On 09/16/2013 01:21 PM, Koushik Das wrote:
Currently the way Cloudstack deals with PS failure is to reboot all hosts
associated with the cluster. Selectively cleaning up the affected VMs would
have been the best option, but since issues were seen with stopping VMs on the
hypervisors (at least in Xenserver 5.6 [1]) reboot was the next option. The
down side with this approach is if there are more than one PS in the cluster
then healthy VMs will unnecessarily get affected due to host reboots.

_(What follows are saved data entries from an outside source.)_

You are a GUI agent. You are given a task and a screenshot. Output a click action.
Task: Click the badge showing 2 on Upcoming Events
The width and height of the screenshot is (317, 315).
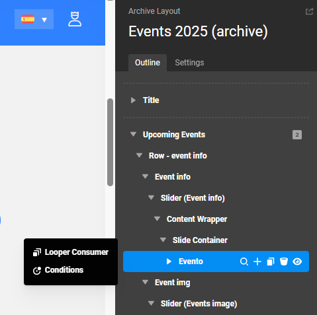point(297,135)
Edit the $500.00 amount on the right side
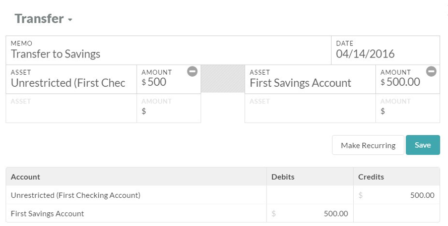The width and height of the screenshot is (448, 226). click(x=408, y=79)
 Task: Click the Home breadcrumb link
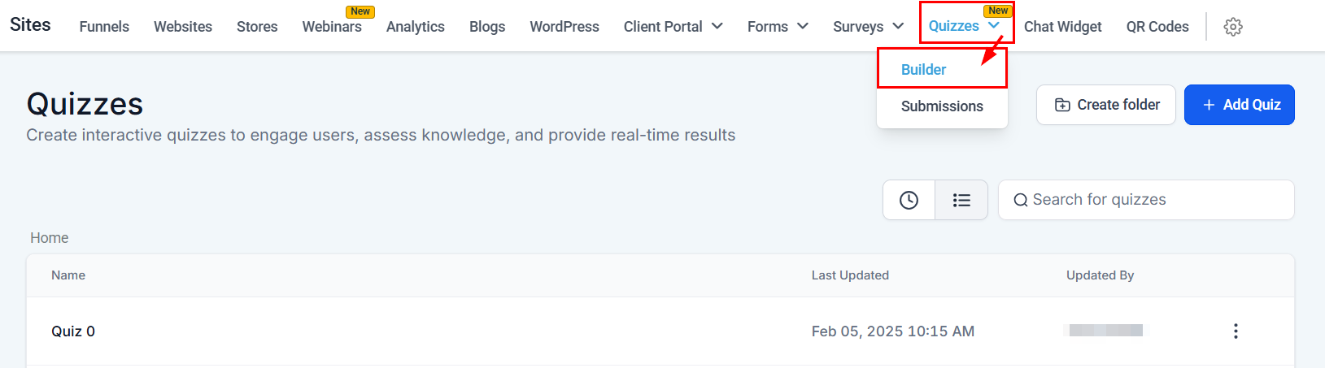click(x=50, y=238)
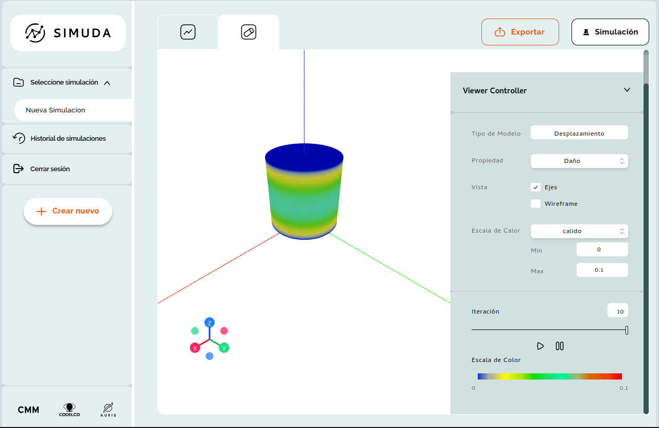Collapse the Seleccione simulación section
Viewport: 659px width, 428px height.
tap(107, 83)
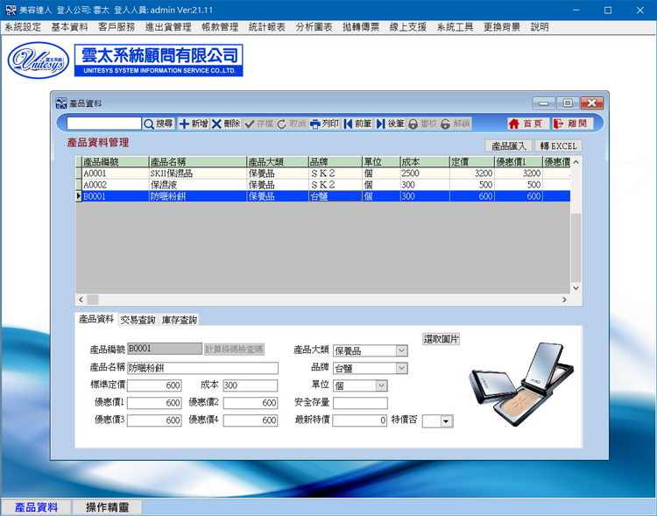Go to previous record with 前筆
The height and width of the screenshot is (516, 657).
coord(358,124)
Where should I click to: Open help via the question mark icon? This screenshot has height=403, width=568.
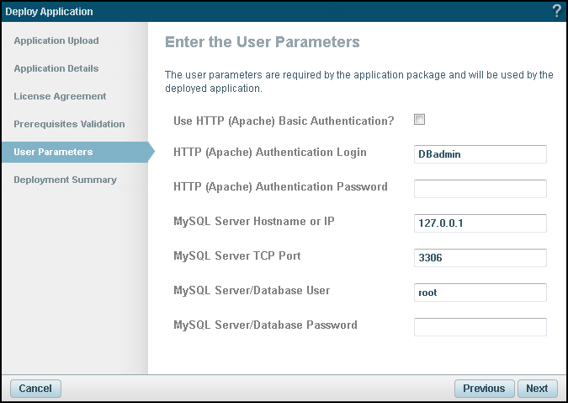click(x=556, y=11)
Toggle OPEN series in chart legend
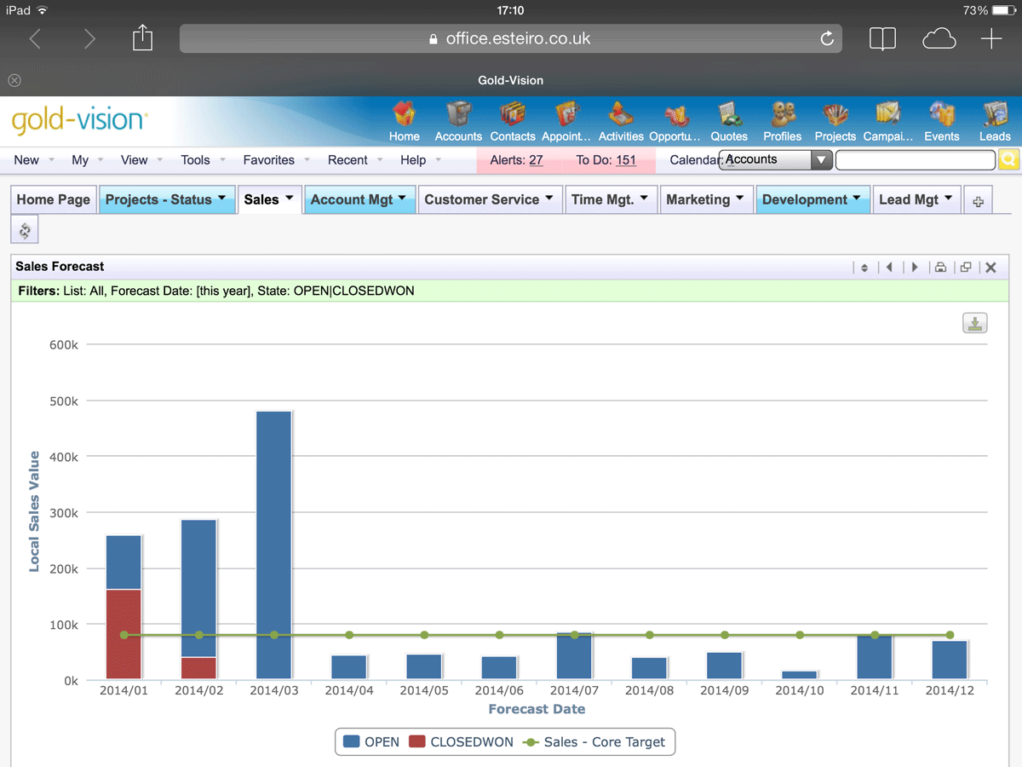 (371, 742)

Recently I tried this scenario using both XS 6.1 and 6.2. On 6.1 I think the
behaviour is similar to 5.6, if the PS is not available then any operation the
VM like shutdown would hang (waited for more than 30 mins and the operation was
still stuck). But on 6.2 looks like these scenarios are handled more
gracefully. In 6.2 on doing a shutdown the VMs power state was changed to
'halted' and then it was possible to even destroy the VM. Based on this I think
that at least for XS 6.2 we can do a selective VM cleanup if the PS is not
available. For older XS version the existing approach would still be used.
Thoughts/comments?
Also for KVM the same approach is used. Can someone let me know if newer
versions of KVM can handle primary storage failure in a better way wrt to VM
operations? In that case for KVM also the behaviour can be changed.
I can't comment on this specifically, but when you are using NFS your
Qemu process will go into status "D" and can't be killed.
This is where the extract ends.